** Text shown **
Ancient air pockets changing the history of Earth’s oxygen

Ancient air trapped in rock salt for 813 million years is
changing the timeline of atmospheric changes and life on Earth.

Defining past atmospheric compositions is an important yet
daunting task for geologists. Most methods for determining past Earth surface conditions
rely on indirect proxies gleaned from ancient sedimentary rocks. Further
complicating matters, sedimentary rocks are notoriously difficult to date because
they contain remnants of other rocks formed at various times.

As a result, oxygenation, or the rise of oxygen in the
Earth’s atmosphere, has been presumed to occur about 550 million years ago near
the boundary between the Precambrian and Paleozoic geologic periods.

The Earth seeen from Apollo 17. By NASA/Apollo 17 crew; taken by either Harrison Schmitt or Ron Evans [Public domain or Public domain], via Wikimedia Commons
West Virginia University geologist Kathleen Benison is part
of a research team using new direct methods to measure the Earth’s oxygenation.

The team’s study identifies, for the first time, exactly how
much oxygen was in Earth’s atmosphere 813 million years ago – 10.9 percent.
This finding, they say, demonstrates that oxygenation on Earth occurred 300
million years earlier than previously concluded from indirect measurements.

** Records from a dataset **
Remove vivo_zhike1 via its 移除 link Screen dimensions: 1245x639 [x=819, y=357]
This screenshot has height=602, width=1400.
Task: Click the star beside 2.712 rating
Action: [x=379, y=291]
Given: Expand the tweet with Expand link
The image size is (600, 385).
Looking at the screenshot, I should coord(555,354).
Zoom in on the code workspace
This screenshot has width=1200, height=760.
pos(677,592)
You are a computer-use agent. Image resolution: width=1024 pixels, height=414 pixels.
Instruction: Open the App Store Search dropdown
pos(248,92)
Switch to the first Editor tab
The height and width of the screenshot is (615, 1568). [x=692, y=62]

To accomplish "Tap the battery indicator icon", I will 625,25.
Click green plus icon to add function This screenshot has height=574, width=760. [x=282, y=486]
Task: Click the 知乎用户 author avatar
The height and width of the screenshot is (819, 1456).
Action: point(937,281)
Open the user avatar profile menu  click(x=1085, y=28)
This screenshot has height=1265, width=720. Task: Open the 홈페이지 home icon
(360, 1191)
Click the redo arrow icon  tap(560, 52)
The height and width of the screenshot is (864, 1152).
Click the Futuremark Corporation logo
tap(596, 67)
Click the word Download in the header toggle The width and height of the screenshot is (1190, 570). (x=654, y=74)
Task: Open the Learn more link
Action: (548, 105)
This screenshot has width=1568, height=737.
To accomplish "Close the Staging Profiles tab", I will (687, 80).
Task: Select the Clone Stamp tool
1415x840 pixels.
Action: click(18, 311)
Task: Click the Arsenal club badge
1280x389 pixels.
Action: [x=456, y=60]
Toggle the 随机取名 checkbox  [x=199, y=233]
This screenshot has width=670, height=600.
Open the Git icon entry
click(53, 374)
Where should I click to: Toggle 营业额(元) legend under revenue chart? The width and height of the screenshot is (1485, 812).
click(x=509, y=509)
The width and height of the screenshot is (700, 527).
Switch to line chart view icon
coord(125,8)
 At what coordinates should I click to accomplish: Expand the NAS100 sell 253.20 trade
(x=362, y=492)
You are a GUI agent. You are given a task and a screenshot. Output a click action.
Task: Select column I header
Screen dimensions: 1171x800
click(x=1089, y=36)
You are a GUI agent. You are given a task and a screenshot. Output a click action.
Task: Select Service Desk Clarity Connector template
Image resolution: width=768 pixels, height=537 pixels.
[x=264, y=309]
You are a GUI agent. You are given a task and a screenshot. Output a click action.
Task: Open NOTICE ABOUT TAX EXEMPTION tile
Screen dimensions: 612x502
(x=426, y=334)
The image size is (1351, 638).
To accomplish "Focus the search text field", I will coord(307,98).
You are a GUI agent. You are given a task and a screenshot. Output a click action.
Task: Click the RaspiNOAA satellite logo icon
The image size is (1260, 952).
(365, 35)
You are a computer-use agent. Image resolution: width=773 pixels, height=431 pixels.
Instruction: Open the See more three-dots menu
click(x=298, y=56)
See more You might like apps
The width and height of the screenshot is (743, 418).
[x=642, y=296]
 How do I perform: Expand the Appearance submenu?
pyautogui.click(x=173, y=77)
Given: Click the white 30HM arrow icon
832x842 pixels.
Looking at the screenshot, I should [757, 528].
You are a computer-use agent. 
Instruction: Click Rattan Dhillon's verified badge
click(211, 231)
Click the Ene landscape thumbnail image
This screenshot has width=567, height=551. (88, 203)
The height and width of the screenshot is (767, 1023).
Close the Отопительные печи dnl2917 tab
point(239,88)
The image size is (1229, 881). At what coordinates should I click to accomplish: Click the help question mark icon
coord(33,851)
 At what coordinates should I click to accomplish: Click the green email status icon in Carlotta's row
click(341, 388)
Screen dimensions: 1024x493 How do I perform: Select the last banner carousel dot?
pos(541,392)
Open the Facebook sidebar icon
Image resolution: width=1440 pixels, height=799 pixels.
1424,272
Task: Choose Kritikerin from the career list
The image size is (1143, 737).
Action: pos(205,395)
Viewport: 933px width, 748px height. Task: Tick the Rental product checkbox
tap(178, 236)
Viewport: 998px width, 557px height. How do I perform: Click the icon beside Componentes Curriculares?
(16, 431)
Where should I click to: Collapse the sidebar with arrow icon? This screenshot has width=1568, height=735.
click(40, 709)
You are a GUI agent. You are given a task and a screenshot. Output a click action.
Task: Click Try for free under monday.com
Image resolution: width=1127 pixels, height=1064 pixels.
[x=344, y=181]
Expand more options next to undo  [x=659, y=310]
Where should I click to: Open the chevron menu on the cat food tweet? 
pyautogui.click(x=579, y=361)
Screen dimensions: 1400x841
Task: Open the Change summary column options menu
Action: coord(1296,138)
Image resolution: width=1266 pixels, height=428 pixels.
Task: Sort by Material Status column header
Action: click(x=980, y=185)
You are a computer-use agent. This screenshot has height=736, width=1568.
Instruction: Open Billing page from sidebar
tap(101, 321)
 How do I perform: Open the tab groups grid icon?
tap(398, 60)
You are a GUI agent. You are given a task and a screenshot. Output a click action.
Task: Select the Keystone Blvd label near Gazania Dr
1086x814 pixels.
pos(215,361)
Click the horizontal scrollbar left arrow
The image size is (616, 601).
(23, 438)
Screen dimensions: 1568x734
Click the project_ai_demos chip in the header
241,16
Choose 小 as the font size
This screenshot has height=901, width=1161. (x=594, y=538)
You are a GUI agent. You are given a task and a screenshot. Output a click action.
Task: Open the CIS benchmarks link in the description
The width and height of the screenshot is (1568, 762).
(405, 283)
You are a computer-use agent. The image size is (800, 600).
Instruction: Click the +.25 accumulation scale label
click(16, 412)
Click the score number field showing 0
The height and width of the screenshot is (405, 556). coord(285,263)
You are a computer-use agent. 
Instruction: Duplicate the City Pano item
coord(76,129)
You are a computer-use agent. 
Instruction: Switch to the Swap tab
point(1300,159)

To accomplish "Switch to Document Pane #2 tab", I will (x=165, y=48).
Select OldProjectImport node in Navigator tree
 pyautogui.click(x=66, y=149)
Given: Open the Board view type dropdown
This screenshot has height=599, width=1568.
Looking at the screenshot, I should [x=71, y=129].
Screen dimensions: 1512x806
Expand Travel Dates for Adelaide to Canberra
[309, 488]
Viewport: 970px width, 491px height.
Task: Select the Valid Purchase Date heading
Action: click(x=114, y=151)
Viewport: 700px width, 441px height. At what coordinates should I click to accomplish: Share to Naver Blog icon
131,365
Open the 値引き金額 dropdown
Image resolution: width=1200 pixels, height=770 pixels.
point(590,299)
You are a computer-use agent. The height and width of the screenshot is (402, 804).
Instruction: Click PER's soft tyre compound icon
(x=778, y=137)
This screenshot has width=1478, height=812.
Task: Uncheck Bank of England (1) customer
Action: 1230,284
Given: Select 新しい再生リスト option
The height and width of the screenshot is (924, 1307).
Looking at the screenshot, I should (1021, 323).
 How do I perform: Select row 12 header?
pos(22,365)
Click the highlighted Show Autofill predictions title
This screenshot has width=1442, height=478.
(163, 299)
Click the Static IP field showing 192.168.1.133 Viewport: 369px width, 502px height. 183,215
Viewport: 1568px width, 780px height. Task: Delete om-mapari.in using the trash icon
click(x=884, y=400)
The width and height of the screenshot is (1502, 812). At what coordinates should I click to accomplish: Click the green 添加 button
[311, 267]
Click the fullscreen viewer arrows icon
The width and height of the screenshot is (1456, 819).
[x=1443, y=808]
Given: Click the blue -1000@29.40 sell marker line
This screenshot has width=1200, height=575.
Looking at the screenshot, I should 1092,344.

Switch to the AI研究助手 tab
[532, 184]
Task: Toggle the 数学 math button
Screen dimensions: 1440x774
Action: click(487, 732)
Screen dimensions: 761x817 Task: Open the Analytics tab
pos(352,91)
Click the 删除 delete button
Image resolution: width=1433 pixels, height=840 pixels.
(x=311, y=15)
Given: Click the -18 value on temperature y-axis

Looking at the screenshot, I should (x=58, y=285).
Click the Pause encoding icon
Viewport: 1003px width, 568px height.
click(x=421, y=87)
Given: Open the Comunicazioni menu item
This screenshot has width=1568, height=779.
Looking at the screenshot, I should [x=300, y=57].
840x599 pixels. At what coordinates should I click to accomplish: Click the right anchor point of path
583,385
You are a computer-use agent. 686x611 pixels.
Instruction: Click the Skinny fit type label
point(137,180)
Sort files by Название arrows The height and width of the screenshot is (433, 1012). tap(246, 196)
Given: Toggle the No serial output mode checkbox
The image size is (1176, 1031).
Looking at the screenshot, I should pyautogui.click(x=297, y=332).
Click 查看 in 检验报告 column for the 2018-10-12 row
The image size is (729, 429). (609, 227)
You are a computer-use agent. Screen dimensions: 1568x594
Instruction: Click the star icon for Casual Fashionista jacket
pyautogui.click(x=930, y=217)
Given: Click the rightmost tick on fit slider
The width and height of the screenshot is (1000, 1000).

** Work required **
Please reproduce the article on ancient air and Earth's oxygen above in full, word for word.

** Result below **
Ancient air pockets changing the history of Earth’s oxygen

Ancient air trapped in rock salt for 813 million years is
changing the timeline of atmospheric changes and life on Earth.

Defining past atmospheric compositions is an important yet
daunting task for geologists. Most methods for determining past Earth surface conditions
rely on indirect proxies gleaned from ancient sedimentary rocks. Further
complicating matters, sedimentary rocks are notoriously difficult to date because
they contain remnants of other rocks formed at various times.

As a result, oxygenation, or the rise of oxygen in the
Earth’s atmosphere, has been presumed to occur about 550 million years ago near
the boundary between the Precambrian and Paleozoic geologic periods.

The Earth seeen from Apollo 17. By NASA/Apollo 17 crew; taken by either Harrison Schmitt or Ron Evans [Public domain or Public domain], via Wikimedia Commons
West Virginia University geologist Kathleen Benison is part
of a research team using new direct methods to measure the Earth’s oxygenation.

The team’s study identifies, for the first time, exactly how
much oxygen was in Earth’s atmosphere 813 million years ago – 10.9 percent.
This finding, they say, demonstrates that oxygenation on Earth occurred 300
million years earlier than previously concluded from indirect measurements.